Whose standard of beauty am I trying to live up to? Society’s? My own?
Am I less of a feminist for having these procedures done? Less of a person?
Professionally, will I be taken seriously if I have a small waistline and big boobs? Will I look “done?” Will men (and women?) take me seriously in a professional setting?
I feel guilty for spending such a substantial amount of money on myself. Neither my husband nor my children benefit from this expenditure; at times the guilt is so consuming. I constantly think about what else we could do with the money being spent on my procedure.
Am I being vain / selfish?
I feel guilty for changing my boys’ lives for a few weeks. As an at-home mother, I am their primary caretaker, and I am worried about how they will adapt to the changes in our household.

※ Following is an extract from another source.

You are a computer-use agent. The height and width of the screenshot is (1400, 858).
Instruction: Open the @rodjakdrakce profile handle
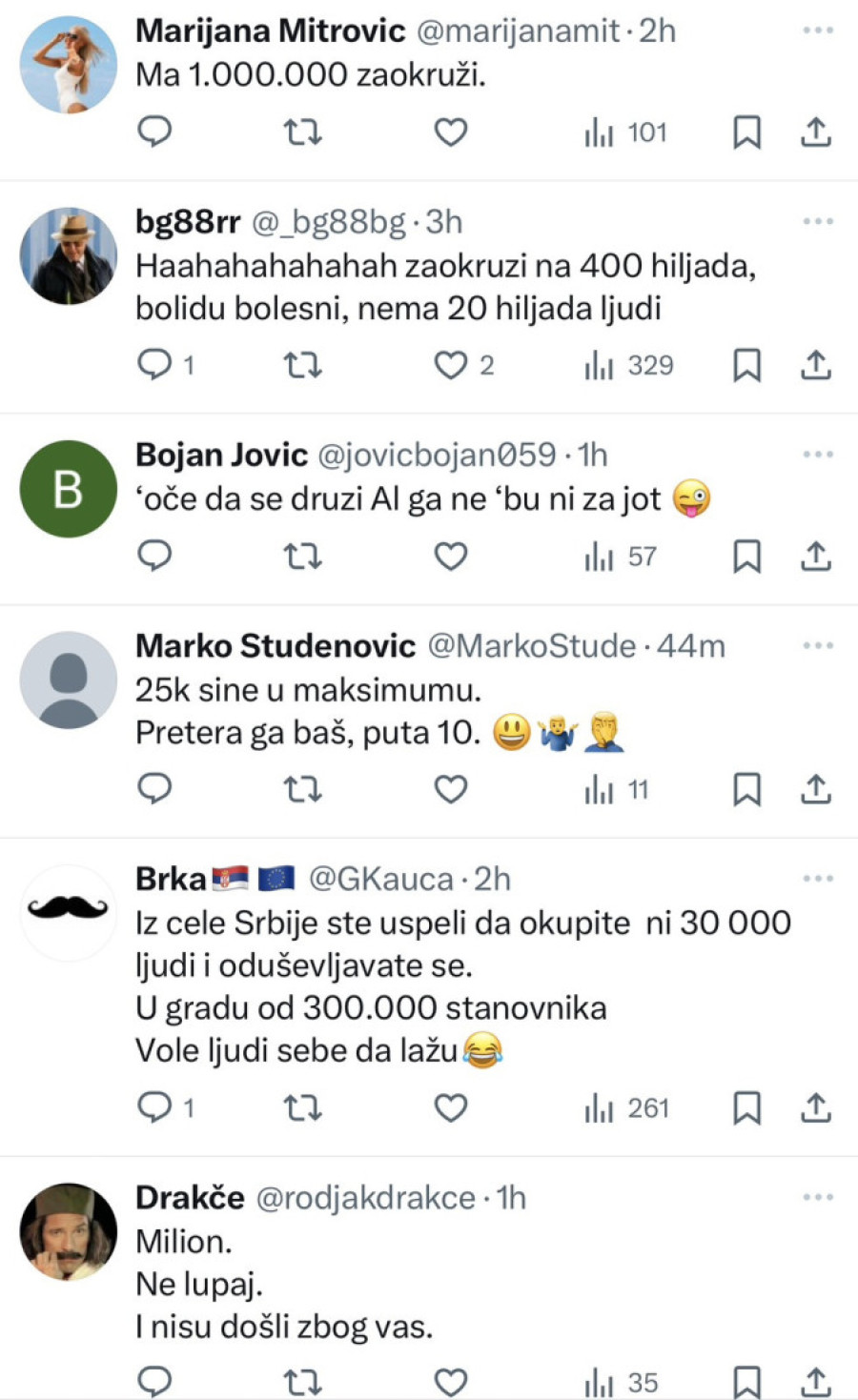tap(365, 1197)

I feel guilty that my husband will have to pick up the slack that I leave while I’m recovering.
I feel embarrassed that I am resorting to a surgical procedure to alter my appearance.

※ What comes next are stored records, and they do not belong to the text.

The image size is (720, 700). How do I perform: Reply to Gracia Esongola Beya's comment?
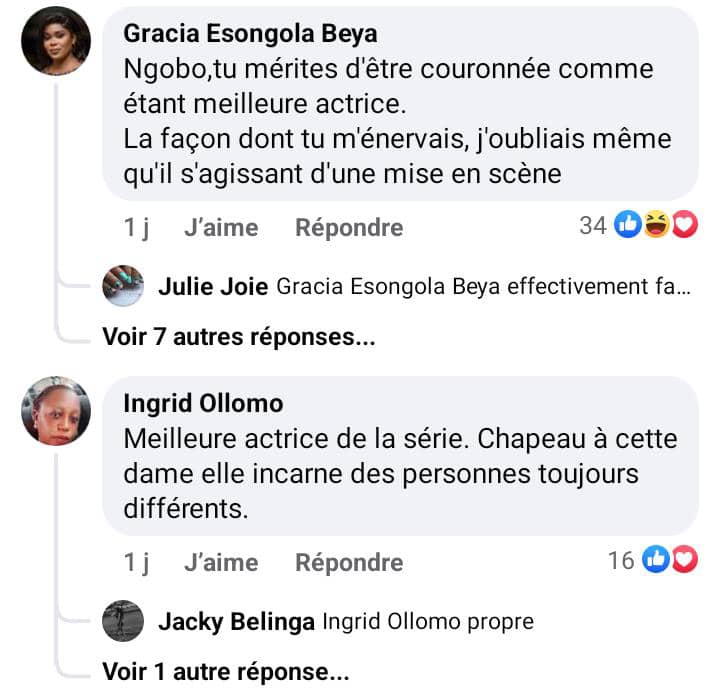pos(349,228)
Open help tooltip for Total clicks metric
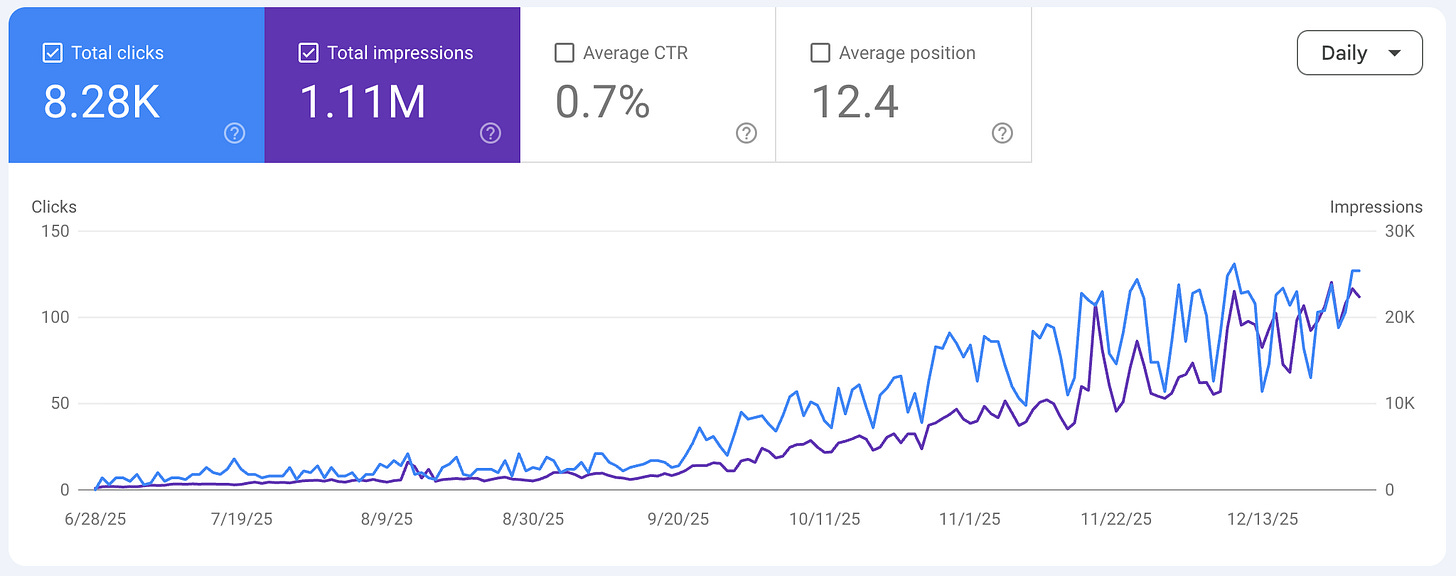 233,132
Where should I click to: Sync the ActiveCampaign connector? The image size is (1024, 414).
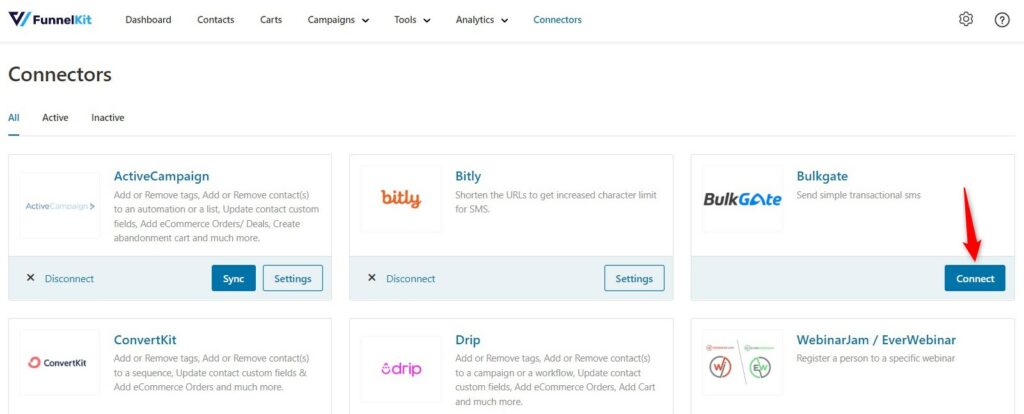[x=234, y=278]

I am scared that the outcome will not be what I expect. I just want to feel at home in my body. What if I’m still unhappy?
Will my boys ever find out and if they do, what will they think?
I worry about extreme complications wherein my quality of life is compromised—debilitation, possible death?
All of that being said, every time I log into RealSelf and look at before and after pictures of women whose figures resemble mine, I get a boost of confidence in my decision. My husband is also very reassuring, though I know he’s starting to experience some anxiety as well—primarily, he’s worried about my health and safety.
For the last two weeks or so, in every one of my dreams I look how I imagine I’ll look after the TT and BA. Oddly enough, not one of my dreams has been about my procedure; they’ve been about things that I would normally dream about, but my appearance is altered. I feel like I’ve already made the leap subconsciously which gives me a calming, almost serene feeling when I wake up in the morning. Throughout the day, though, when I let my mind head into overdrive, I start to feel like it spins out of control.
I sincerely hope that on the other side of this process, I finally have the confidence—physically—that I have never had. I have a lot to offer this world personally, emotionally, spiritually, and professionally; I want that to reflect in my appearance. I want to feel “at home” in myself.
Replies (10)



I love that you and your husband are still madly in love and that you're able to do this for yourself. Thank you for starting your story on RealSelf!